TASK GOAL => Starting with the line that holds "For every named target in this 412×915" and stopping after the line that holds "[Open Tiktok] (775, 2216)", repeat the lines below word for word, without the pictures.

GIVEN DATA =>
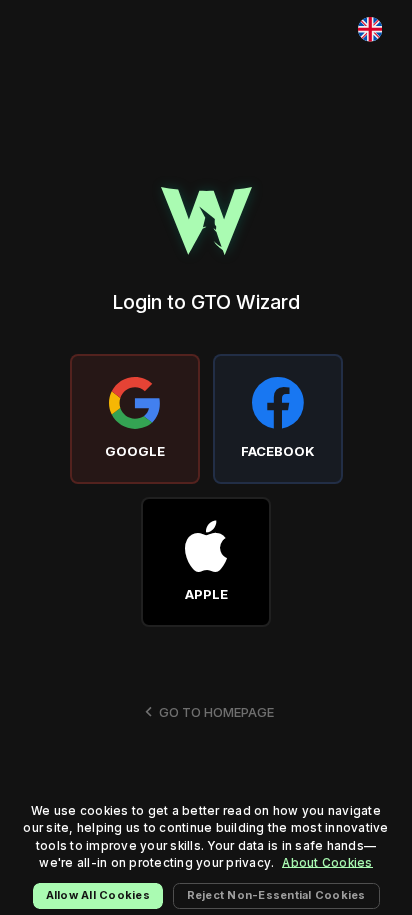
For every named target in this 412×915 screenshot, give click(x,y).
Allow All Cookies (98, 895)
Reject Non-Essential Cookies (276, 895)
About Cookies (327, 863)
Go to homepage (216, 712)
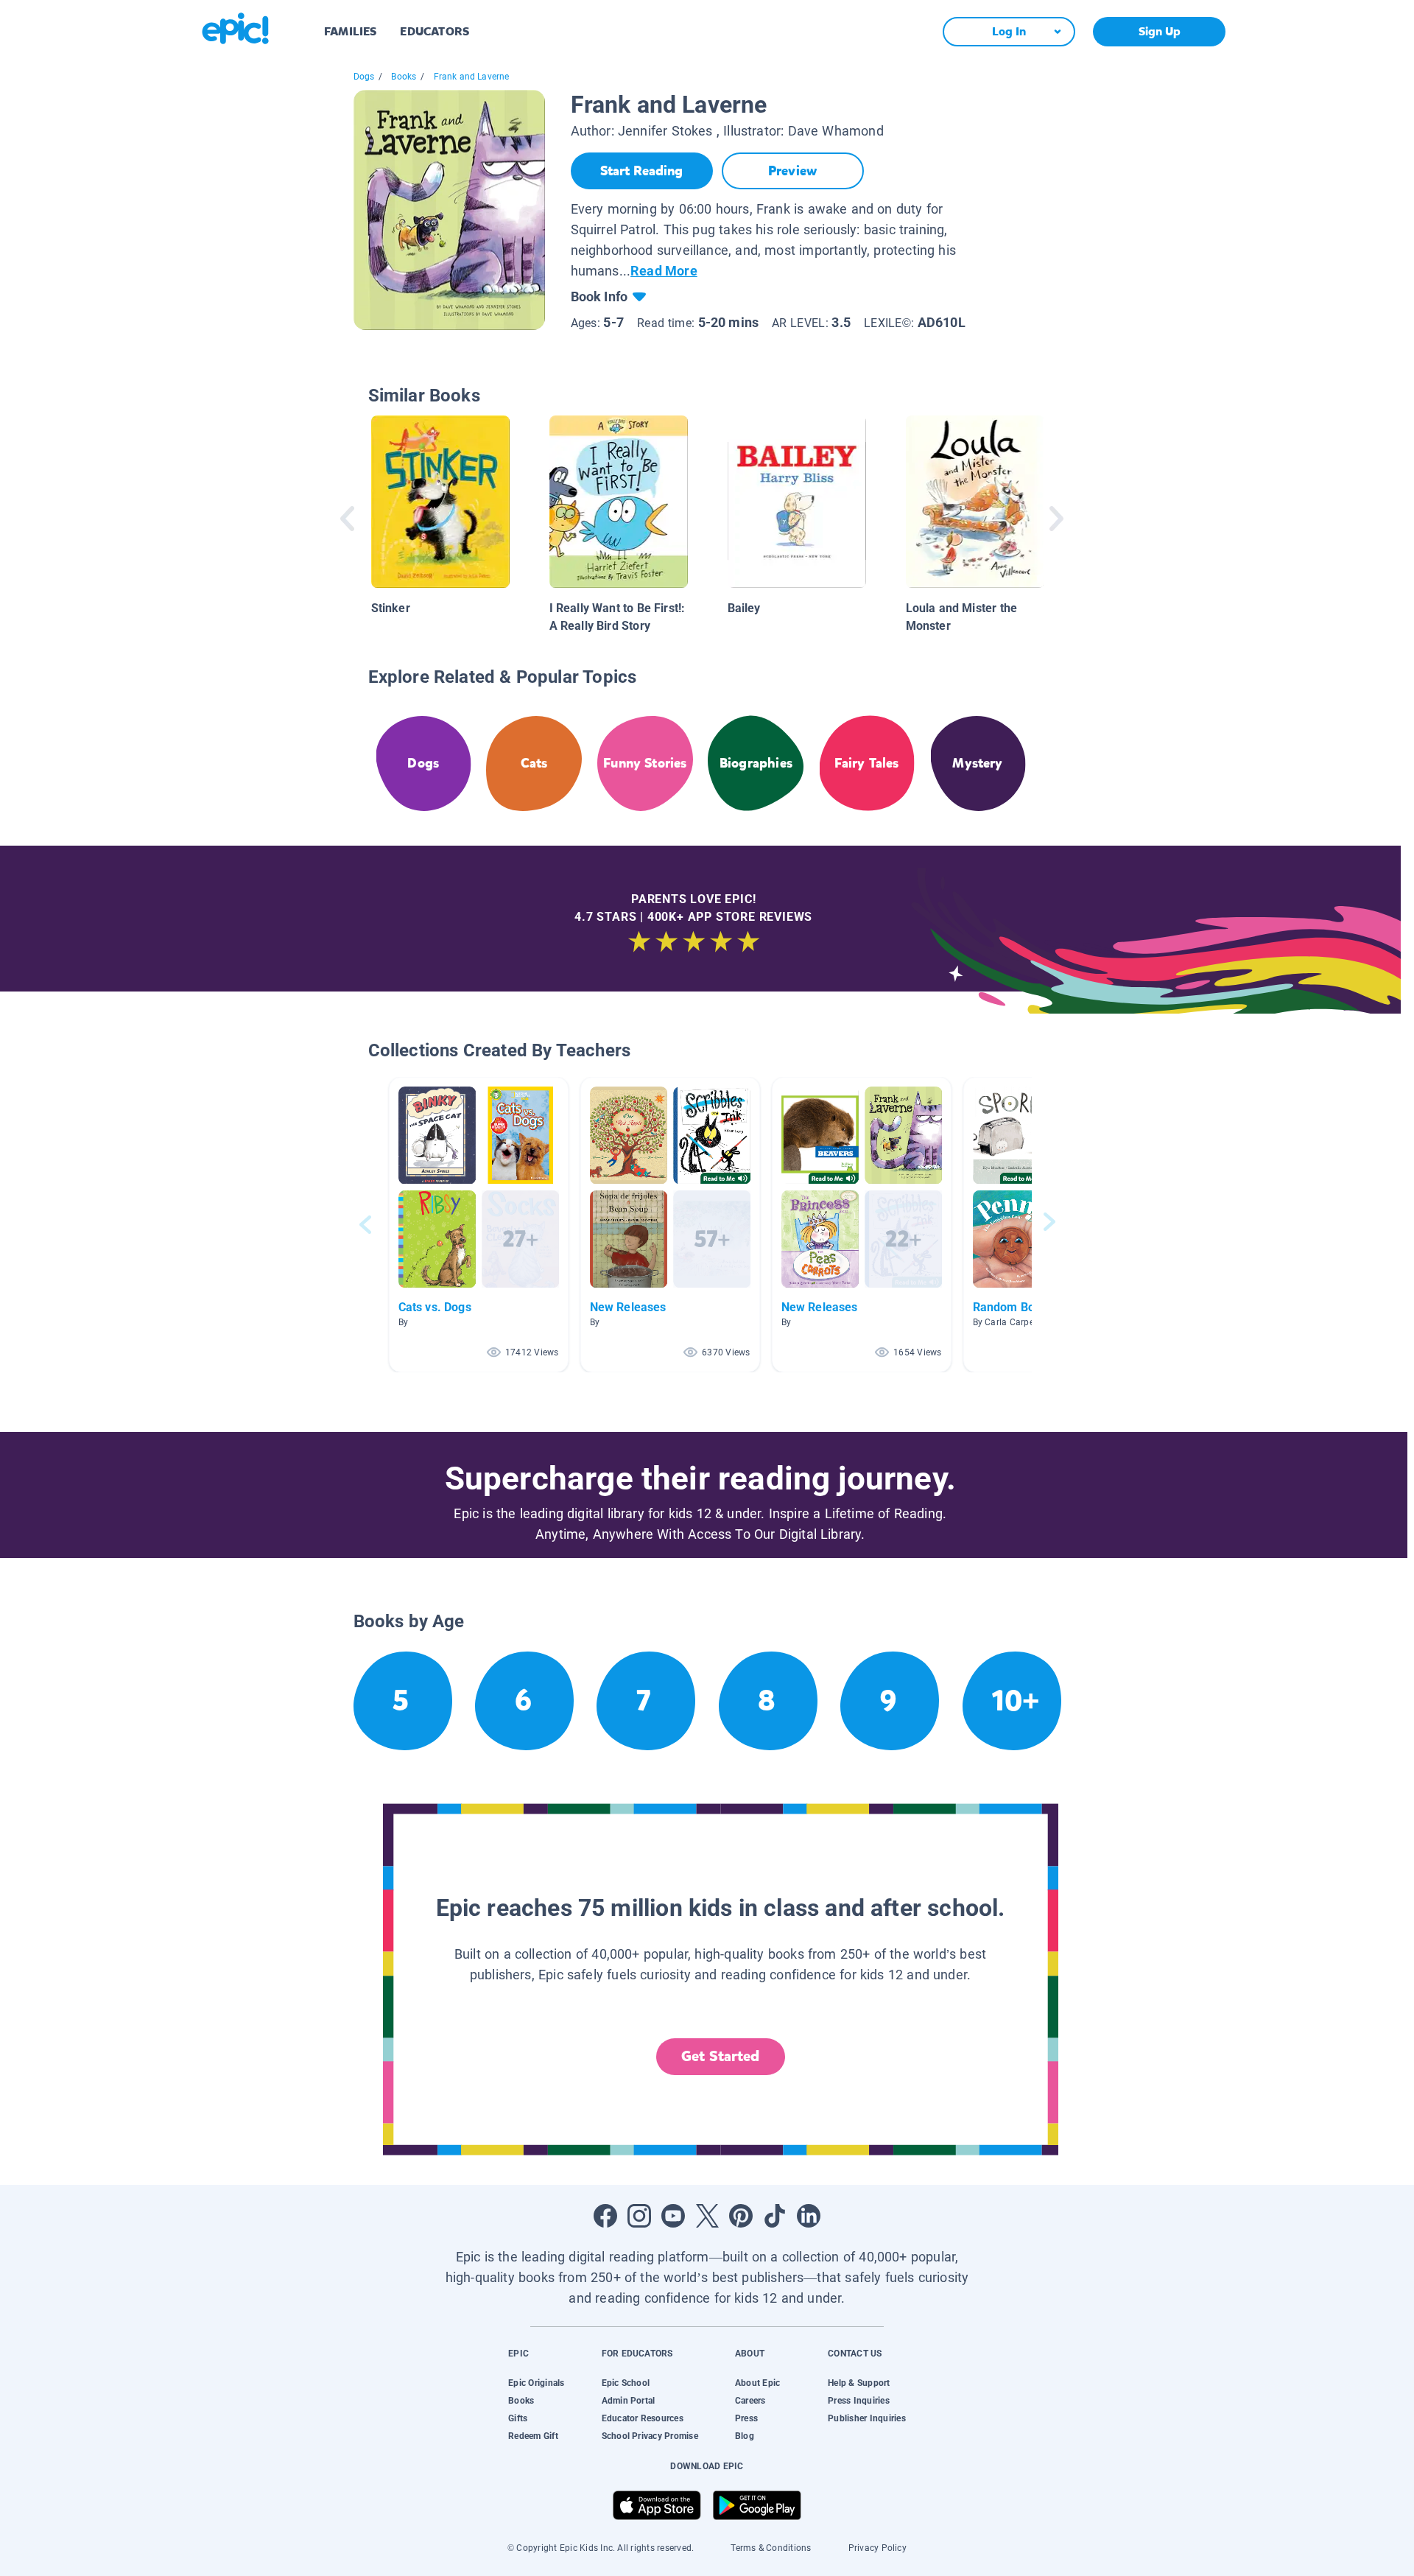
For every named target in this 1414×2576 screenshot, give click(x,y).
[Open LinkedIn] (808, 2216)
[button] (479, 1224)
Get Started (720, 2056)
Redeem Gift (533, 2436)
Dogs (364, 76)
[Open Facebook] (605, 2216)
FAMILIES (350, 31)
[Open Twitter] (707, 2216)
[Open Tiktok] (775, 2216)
* * *
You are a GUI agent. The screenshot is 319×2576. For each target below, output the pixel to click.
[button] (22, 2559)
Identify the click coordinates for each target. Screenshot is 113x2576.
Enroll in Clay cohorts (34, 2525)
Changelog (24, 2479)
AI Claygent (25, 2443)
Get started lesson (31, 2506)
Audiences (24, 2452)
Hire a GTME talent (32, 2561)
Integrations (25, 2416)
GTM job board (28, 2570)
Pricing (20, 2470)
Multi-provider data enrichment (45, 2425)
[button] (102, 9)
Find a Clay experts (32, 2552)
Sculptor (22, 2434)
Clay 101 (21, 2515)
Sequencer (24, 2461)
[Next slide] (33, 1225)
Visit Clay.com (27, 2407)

OUTPUT BELOW =>
For every named target in this 412×915 screenshot, give click(x,y).
Allow All Cookies (98, 895)
Reject Non-Essential Cookies (276, 895)
About Cookies (327, 863)
Go to homepage (216, 712)
For every named target in this 1414×2576 screenshot, give click(x,y).
[Open LinkedIn] (808, 2216)
[button] (479, 1224)
Get Started (720, 2056)
Redeem Gift (533, 2436)
Dogs (364, 76)
[Open Facebook] (605, 2216)
FAMILIES (350, 31)
[Open Twitter] (707, 2216)
[Open Tiktok] (775, 2216)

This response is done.